United States District Court, W.D. New York

September 5, 2017

LYNN MARIE TAGLIAVENTO, Plaintiff,
v.
NANCY A. BERRYHILL, [1]ACTING COMMISSIONER OF SOCIAL SECURITY, Defendant.

          DECISION AND ORDER

          HON. FRANK P. GERACI, JR. CHIEF JUDGE UNITED STATES DISTRICT COURT

         INTRODUCTION

         On September 28, 2016, the Court granted Plaintiff's Motion for Judgment on the Pleadings and remanded this case to the Commissioner of Social Security for further administrative proceedings. ECF No. 14. On September 29, 2016, the Clerk of Court entered Judgment in Plaintiff's favor. ECF No. 15. On December 28, 2016, Plaintiff applied for $7, 614.77 in attorney fees for 39.3 hours of work pursuant to the Equal Access to Justice Act, 28 U.S.C. § 2412 (“EAJA”). ECF No. 16. The Commissioner opposes Plaintiff's motion and argues that the hours expended on this case are “excessive and unreasonable.” ECF No. 26 at 2. Specifically, the Commissioner asserts that the Court should reduce counsel's request for fees to between 20 and 30 hours because this case was routine and “counsel has extensive experience in practicing Social Security disability law.” Id. For the reasons that follow, the Court finds that Plaintiff's attorney fee application accords with the EAJA and that the hours Plaintiff's counsel expended are reasonable. Accordingly, Plaintiff's motion (ECF No. 16) is GRANTED and counsel is awarded $7, 614.77 in attorney fees.

         DISCUSSION

         Pursuant to the EAJA, a prevailing party in a Social Security benefits case may be awarded attorney fees payable by the United States if the Government's position in the litigation was not “substantially justified.” 28 U.S.C. § 2412(d)(1)(A). EAJA fees are determined by examining the amount of time expended on the litigation and the attorney's hourly rate, which is capped by statute. See Gisbrecht v. Barnhart, 535 U.S. 789, 796 (2002); 28 U.S.C. § 2412(d)(2)(A). “The Court must determine if the hours expended and the rates charged are reasonable, ” Ballard v. Astrue, 485 F.Supp.2d 290, 291 (W.D.N.Y. 2007) (citations omitted), and the Court has broad discretion to determine what amount of time is “reasonably” expended, Aston v. Sec'y of Health & Human Servs., 808 F.2d 9, 11 (2d Cir. 1986). It is the fee applicant's burden to establish “to the court's satisfaction the reasonableness of the hours expended and rates charged.” Pavia v. Comm'r of Soc. Sec., No. 5:10-CV-0818 GTS/DEP, 2013 WL 5652497, at *4 (N.D.N.Y. Oct. 15, 2013).

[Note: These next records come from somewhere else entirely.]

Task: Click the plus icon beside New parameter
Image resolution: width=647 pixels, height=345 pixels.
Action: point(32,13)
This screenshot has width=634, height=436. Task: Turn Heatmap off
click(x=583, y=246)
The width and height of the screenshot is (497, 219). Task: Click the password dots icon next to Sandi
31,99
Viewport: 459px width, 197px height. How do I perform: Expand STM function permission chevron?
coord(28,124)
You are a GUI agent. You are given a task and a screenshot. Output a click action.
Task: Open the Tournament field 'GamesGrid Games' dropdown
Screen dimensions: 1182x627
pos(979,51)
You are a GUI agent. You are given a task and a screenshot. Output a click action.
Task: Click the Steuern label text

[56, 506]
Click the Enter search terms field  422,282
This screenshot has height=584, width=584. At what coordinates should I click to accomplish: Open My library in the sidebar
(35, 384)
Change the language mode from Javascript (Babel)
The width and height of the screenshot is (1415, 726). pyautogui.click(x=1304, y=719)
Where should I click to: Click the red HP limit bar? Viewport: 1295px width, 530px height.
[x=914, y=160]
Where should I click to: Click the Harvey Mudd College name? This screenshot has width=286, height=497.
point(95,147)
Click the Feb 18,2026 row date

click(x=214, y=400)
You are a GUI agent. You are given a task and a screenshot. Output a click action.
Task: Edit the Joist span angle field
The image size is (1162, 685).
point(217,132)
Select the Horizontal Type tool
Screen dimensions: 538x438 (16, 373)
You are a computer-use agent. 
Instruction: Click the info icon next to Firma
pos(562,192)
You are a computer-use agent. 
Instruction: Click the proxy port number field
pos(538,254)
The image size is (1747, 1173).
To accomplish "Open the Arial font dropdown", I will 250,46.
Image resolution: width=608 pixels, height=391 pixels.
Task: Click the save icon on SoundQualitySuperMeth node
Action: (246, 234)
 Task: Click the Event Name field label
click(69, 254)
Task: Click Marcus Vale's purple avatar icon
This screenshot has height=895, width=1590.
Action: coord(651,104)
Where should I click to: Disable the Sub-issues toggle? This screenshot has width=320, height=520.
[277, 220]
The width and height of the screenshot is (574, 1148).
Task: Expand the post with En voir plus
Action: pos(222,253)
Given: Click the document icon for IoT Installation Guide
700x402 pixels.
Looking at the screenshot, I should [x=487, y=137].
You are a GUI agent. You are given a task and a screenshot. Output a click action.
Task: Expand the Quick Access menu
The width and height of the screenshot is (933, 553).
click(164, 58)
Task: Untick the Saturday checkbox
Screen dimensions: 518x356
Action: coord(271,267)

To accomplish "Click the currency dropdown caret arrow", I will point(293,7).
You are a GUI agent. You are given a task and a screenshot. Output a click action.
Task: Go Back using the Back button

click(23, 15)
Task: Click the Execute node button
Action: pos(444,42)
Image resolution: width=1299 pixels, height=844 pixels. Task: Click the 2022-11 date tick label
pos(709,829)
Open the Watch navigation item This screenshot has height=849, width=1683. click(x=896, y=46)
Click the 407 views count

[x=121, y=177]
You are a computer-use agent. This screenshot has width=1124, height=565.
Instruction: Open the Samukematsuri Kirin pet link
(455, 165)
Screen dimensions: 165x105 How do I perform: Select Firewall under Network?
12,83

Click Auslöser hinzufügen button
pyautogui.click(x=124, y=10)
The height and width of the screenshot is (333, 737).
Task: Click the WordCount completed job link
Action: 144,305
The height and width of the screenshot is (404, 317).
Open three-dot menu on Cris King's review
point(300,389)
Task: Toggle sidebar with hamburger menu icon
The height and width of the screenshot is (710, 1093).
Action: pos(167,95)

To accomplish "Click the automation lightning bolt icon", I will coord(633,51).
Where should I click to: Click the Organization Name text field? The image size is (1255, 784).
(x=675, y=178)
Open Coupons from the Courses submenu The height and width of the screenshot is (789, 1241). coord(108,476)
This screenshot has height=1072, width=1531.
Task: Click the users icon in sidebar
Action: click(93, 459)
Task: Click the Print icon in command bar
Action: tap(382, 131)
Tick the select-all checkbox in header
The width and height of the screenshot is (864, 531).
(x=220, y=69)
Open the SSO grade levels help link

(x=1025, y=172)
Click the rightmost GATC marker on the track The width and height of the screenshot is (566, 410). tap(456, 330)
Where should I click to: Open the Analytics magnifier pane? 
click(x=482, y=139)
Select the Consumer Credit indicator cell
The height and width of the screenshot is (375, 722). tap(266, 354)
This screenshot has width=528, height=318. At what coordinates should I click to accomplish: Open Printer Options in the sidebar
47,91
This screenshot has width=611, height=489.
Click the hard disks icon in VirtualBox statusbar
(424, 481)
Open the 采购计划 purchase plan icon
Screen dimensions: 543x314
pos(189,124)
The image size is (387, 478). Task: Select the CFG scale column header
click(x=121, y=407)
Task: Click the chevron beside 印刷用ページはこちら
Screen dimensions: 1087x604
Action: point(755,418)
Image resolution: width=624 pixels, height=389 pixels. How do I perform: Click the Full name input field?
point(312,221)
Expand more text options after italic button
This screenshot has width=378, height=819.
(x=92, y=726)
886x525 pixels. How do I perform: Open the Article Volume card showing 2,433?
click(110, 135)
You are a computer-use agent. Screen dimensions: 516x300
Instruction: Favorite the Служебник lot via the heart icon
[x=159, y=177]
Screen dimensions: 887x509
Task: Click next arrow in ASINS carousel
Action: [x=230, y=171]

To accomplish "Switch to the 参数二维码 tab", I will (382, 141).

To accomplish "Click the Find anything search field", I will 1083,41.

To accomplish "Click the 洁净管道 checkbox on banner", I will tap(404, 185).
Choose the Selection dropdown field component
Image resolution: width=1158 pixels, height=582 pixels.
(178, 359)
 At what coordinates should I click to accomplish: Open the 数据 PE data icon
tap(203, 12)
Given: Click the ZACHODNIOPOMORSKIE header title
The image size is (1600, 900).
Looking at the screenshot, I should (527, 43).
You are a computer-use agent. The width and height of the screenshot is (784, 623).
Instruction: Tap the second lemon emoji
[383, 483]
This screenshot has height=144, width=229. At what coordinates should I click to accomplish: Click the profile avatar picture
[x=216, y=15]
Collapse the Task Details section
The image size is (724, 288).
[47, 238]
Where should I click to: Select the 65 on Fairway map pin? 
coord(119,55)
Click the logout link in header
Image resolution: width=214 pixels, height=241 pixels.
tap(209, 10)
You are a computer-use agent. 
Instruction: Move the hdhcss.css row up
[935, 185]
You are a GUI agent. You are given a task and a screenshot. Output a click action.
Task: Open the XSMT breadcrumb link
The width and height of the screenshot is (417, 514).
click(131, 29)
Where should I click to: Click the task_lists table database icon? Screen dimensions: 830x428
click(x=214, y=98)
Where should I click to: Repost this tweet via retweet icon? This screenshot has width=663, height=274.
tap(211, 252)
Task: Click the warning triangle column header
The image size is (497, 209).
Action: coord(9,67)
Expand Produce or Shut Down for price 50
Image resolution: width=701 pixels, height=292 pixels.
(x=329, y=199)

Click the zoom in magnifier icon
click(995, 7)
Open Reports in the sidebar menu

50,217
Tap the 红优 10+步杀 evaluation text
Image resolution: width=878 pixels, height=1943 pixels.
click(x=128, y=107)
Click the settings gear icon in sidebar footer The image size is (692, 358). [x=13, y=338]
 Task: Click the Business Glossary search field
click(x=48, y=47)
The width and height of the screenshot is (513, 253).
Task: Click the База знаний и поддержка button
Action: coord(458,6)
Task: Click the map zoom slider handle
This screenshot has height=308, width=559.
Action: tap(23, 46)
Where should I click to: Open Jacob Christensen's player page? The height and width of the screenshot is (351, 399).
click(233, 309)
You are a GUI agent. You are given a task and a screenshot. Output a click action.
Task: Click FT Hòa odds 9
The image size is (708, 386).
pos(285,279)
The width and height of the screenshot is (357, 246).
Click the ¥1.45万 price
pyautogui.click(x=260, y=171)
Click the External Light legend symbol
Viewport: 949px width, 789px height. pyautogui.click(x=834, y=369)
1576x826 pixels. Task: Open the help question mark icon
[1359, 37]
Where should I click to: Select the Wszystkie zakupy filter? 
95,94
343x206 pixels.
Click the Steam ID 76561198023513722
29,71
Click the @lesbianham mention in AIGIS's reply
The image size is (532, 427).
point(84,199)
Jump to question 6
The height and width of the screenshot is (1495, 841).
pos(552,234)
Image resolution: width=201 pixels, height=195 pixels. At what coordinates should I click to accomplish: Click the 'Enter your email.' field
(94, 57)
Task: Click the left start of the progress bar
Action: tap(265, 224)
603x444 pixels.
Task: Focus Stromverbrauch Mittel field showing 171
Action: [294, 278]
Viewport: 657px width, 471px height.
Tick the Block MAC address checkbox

         Here, the sole issue is whether the fee sought is “reasonable.” ECF No. 26 at 5-10. Specifically, the Commissioner asserts that the 39.3 hours Plaintiff's counsel expended to handle this case is “excessive and unreasonable.” ECF No. 26 at 5-10. However, as the Commissioner herself points out, district courts in the Second Circuit “generally hold that twenty to forty hours is a reasonable expenditure of counsel time for routine social security cases.” Barbour v. Colvin, 993 F.Supp.2d 284, 290 (E.D.N.Y. 2014) (collecting cases).

         Although the Commissioner argues that the Court should reduce counsel's hours because this case was straightforward and had a relatively short administrative transcript (ECF No. 26 at 5-7), Plaintiff's Motion for Judgement on the Pleadings (ECF No. 27) was 26 pages long and thoroughly recited the facts and discussed the legal arguments. Moreover, a less experienced attorney prepared the brief (ECF No. 27 at 2 n.2), despite the Commissioner's assertion that a reduction of hours is appropriate based on counsel's high level of expertise. The Court agrees with Plaintiff that it was reasonable to bill 23 hours-less than one hour per page of the submitted motion-to review the transcript, conduct legal research, and draft the motion.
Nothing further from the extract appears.